## Challenge
List every line in the items below that contains the word "height". Copy each of those lines in full.

## Dataset records

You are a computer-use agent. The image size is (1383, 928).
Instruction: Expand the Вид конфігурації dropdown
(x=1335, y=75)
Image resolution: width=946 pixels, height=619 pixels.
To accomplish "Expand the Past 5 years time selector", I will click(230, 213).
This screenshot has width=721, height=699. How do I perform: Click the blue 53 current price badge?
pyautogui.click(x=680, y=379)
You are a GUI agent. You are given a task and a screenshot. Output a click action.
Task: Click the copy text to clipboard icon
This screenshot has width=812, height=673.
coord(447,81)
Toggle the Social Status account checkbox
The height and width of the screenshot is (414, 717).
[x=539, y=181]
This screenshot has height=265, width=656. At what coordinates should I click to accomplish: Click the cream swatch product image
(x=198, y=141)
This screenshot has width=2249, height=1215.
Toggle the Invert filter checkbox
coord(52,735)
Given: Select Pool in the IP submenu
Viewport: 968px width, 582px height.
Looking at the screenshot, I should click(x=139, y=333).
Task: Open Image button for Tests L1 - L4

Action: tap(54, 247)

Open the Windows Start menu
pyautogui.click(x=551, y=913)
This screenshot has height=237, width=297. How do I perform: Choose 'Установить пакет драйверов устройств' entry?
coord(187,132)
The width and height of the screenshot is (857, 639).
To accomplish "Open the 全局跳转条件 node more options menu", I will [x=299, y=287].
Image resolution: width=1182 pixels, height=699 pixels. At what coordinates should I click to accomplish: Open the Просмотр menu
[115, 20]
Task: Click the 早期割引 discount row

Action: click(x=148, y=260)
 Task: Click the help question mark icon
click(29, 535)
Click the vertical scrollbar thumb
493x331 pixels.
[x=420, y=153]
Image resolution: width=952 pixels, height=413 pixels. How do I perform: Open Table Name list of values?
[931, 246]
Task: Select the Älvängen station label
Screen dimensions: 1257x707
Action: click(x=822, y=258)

## Exercise solution
Image resolution: width=946 pixels, height=619 pixels.
This screenshot has width=721, height=699. How do I perform: Click the blue 53 current price badge?
This screenshot has width=812, height=673.
The height and width of the screenshot is (414, 717).
This screenshot has height=265, width=656. At what coordinates should I click to accomplish: Click the cream swatch product image
This screenshot has width=2249, height=1215.
Viewport: 968px width, 582px height.
This screenshot has height=237, width=297. How do I perform: Choose 'Установить пакет драйверов устройств' entry?
The width and height of the screenshot is (857, 639).
Image resolution: width=1182 pixels, height=699 pixels. At what coordinates should I click to accomplish: Open the Просмотр menu
Image resolution: width=952 pixels, height=413 pixels. How do I perform: Open Table Name list of values?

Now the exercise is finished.